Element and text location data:
☆ ☆ ☆ ☆

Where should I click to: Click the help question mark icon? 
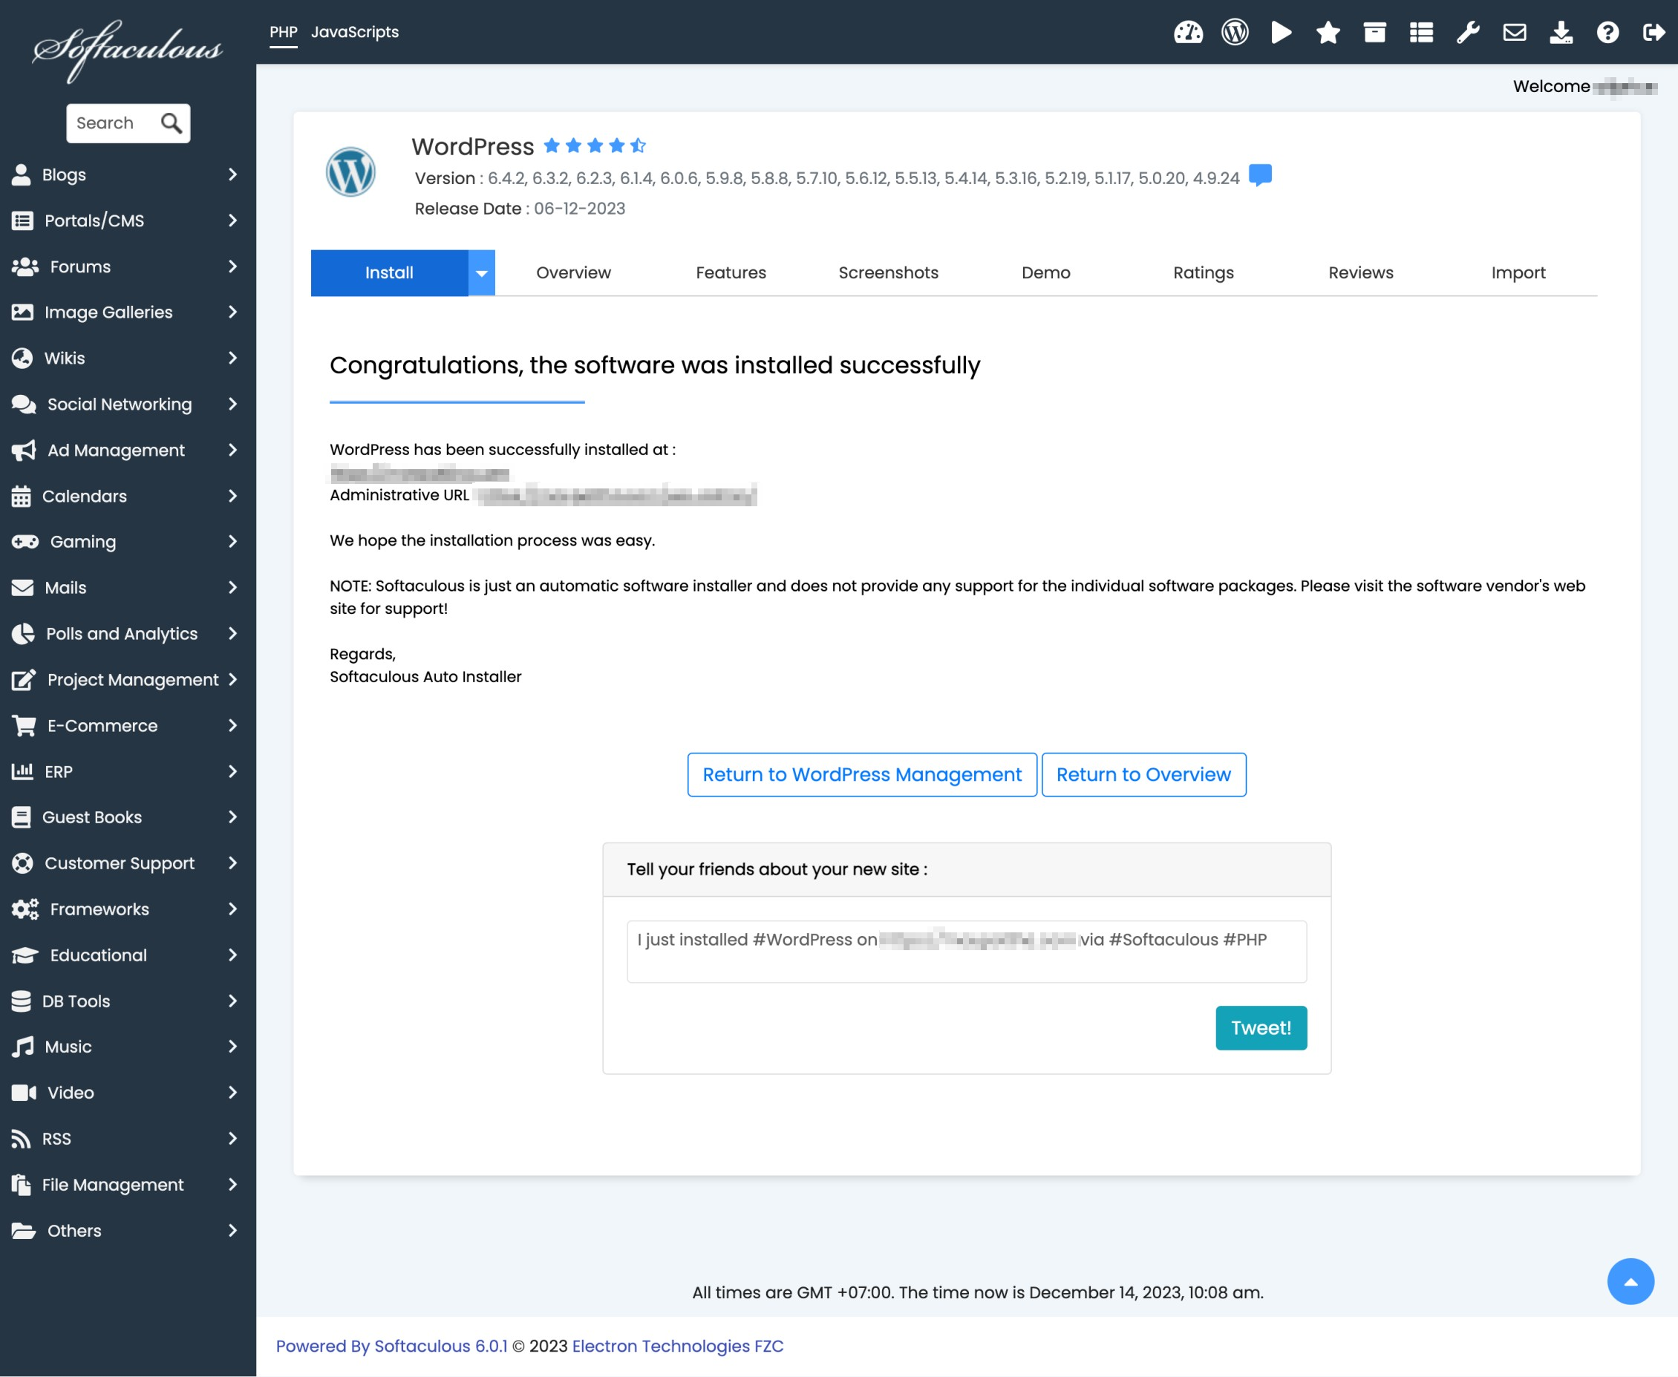(x=1607, y=33)
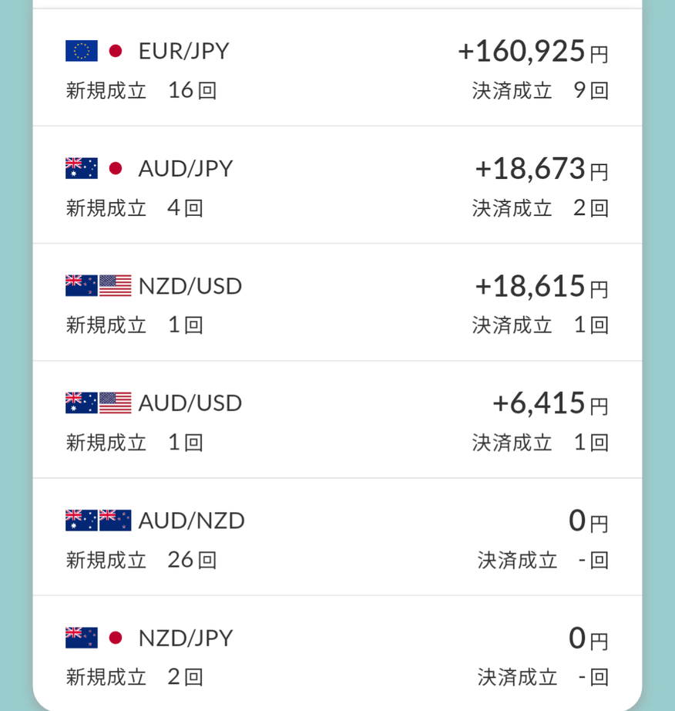The width and height of the screenshot is (675, 711).
Task: Open the EUR/JPY pair label
Action: (184, 51)
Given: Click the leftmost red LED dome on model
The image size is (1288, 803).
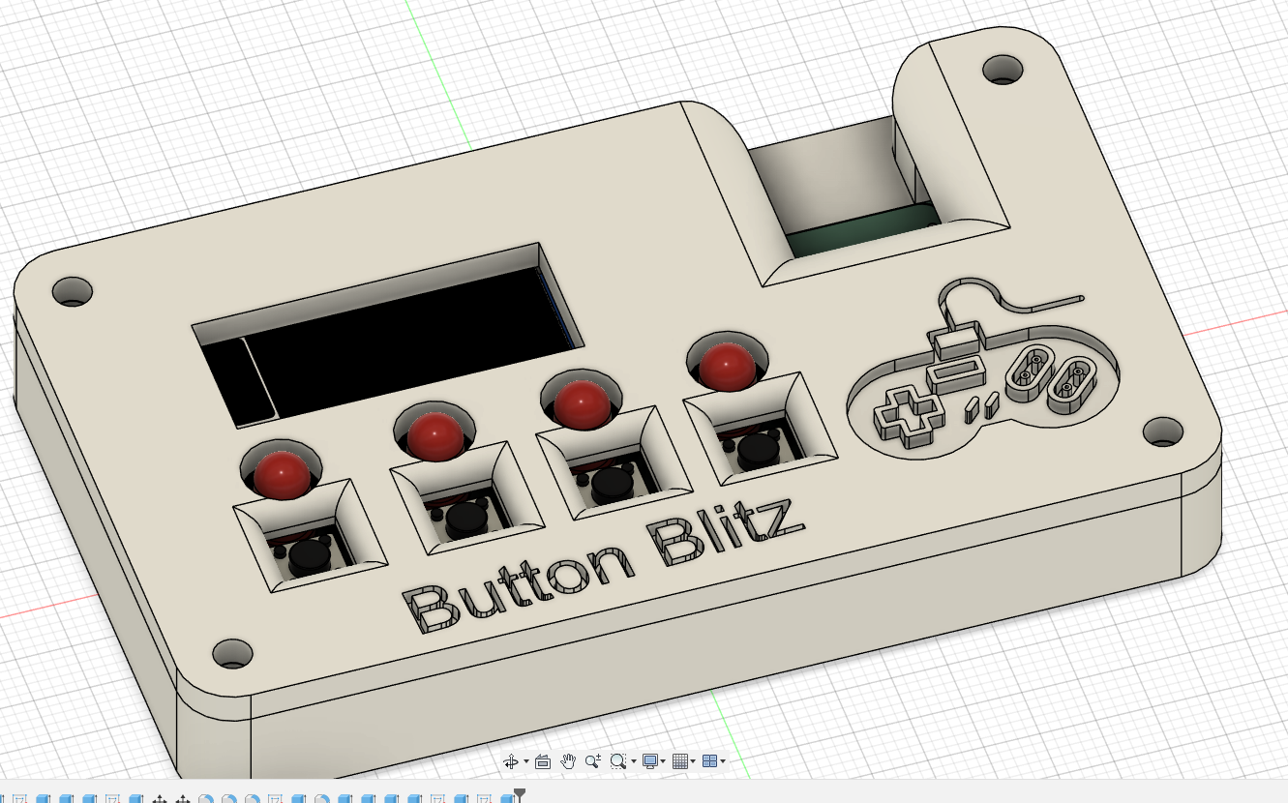Looking at the screenshot, I should coord(282,475).
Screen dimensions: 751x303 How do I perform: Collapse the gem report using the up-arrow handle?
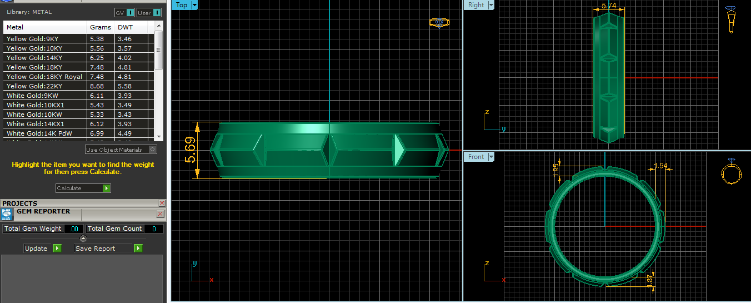pos(83,239)
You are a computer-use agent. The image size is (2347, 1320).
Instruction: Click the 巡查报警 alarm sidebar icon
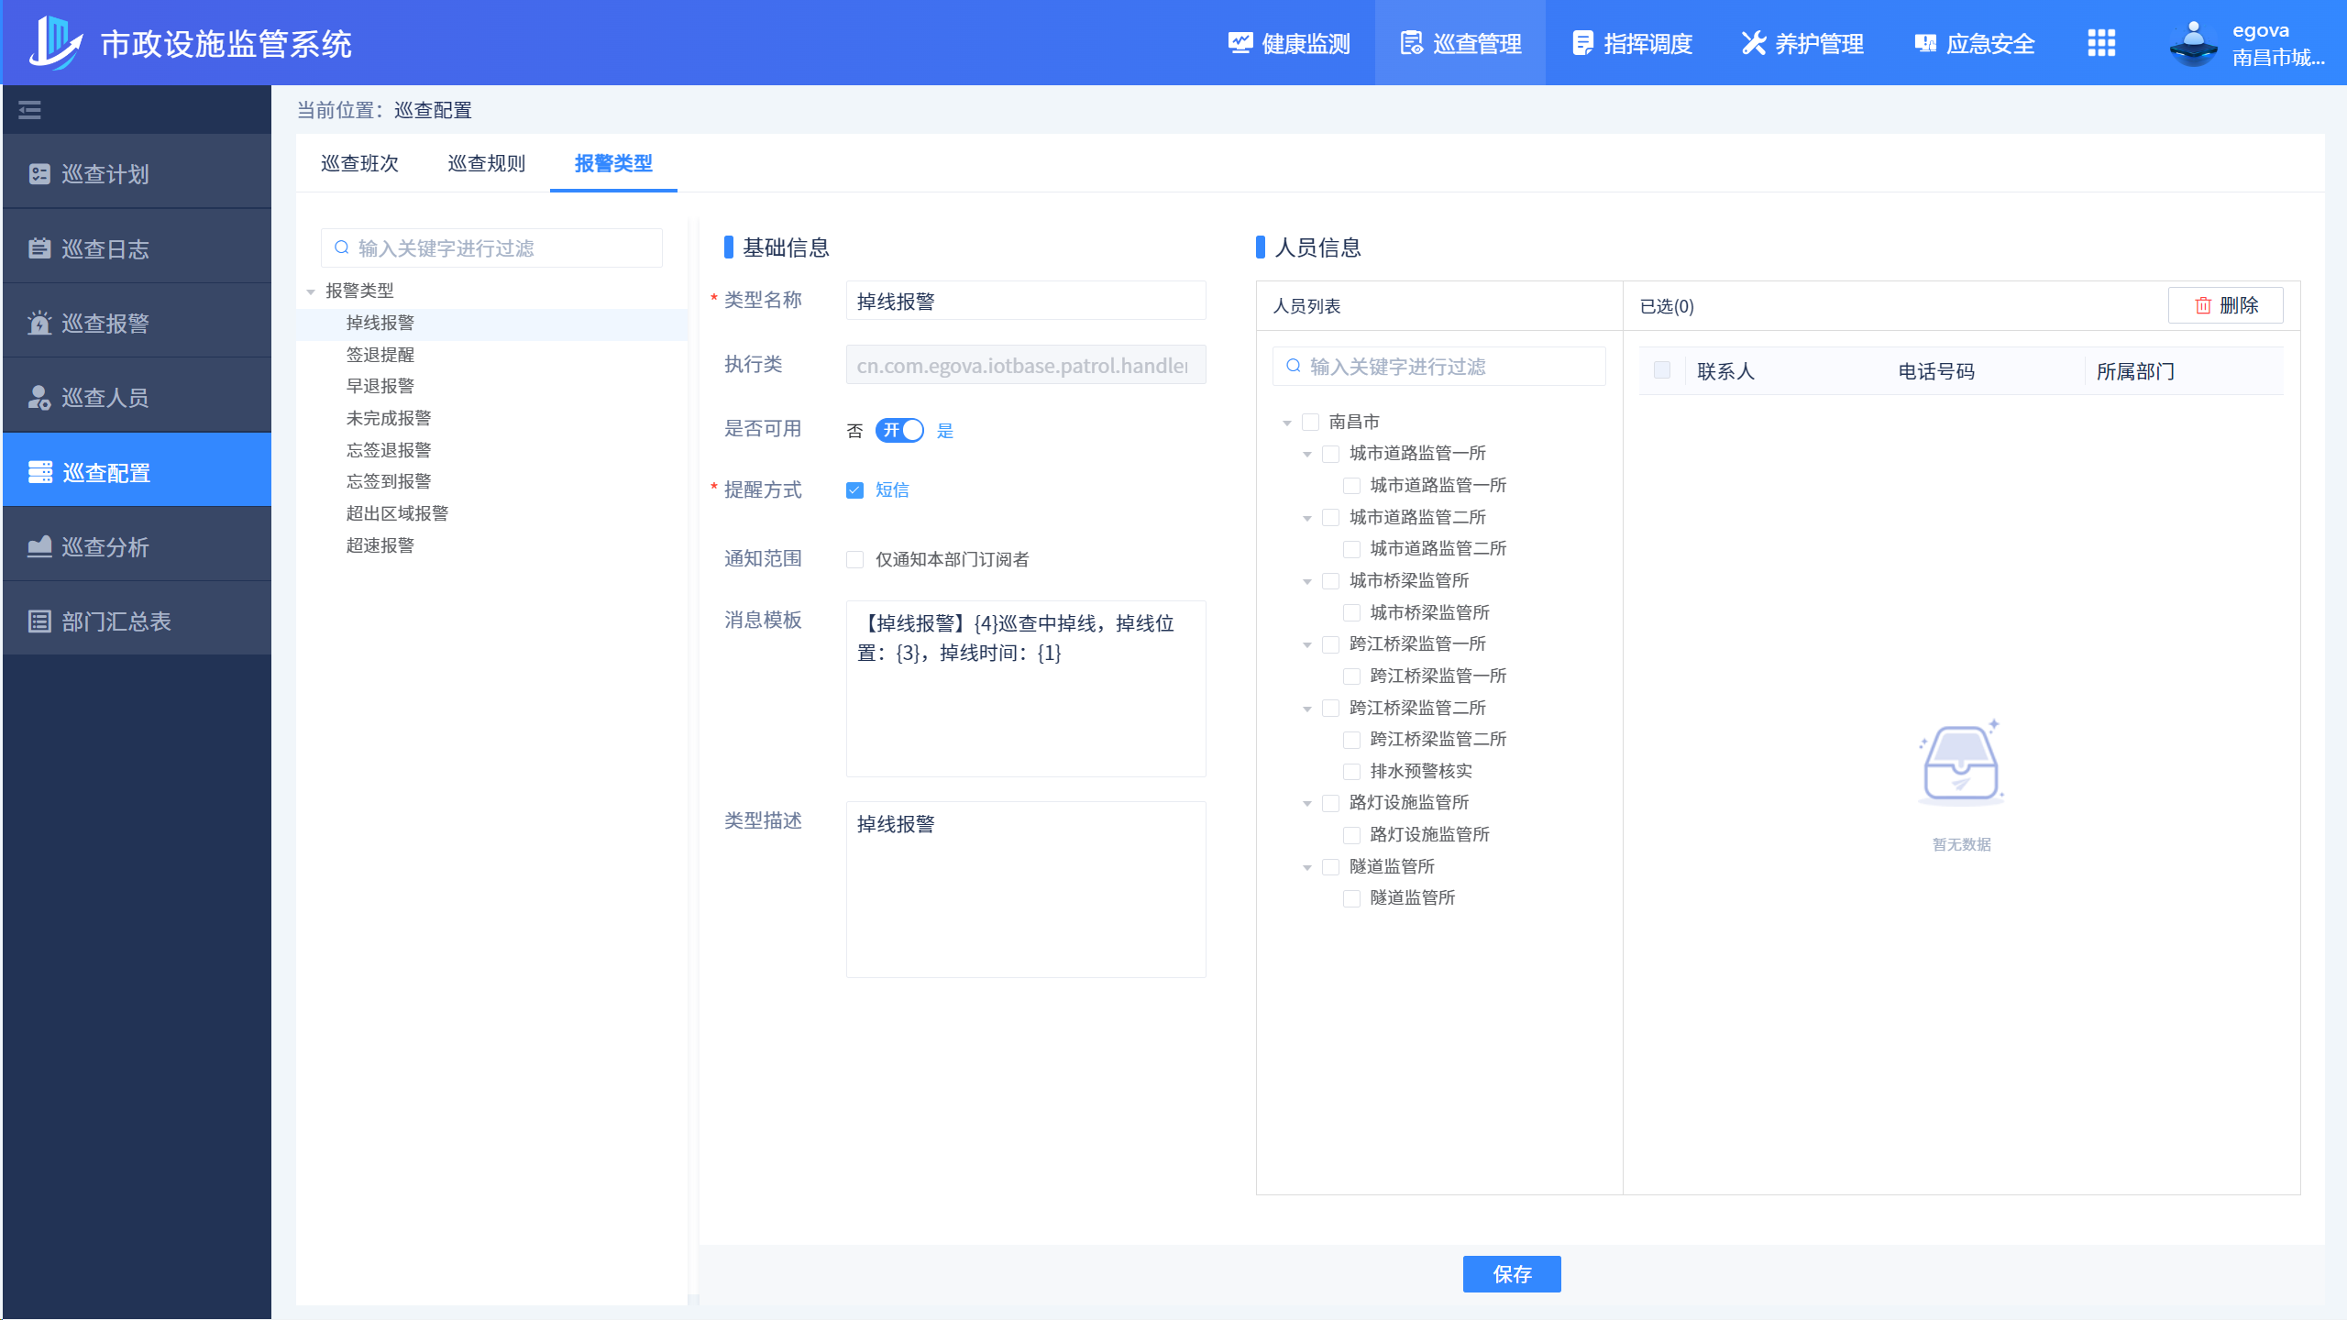pos(39,324)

☆ ☆ ☆ ☆

Task goal —
Give the lines from the one containing "Given: Click the" through the end of the entries as a JSON list of strings, one string per line, with blank lines skipped and the pictures left out.

Expected answer —
[
  "Given: Click the leftmost red LED dome on model",
  "The image size is (1288, 803).",
  "Looking at the screenshot, I should coord(282,475).",
  "Screen dimensions: 751x303 How do I perform: Collapse the gem report using the up-arrow handle?",
  "pos(83,239)",
  "You are a computer-use agent. The image size is (2347, 1320).",
  "Instruction: Click the 巡查报警 alarm sidebar icon",
  "pos(39,324)"
]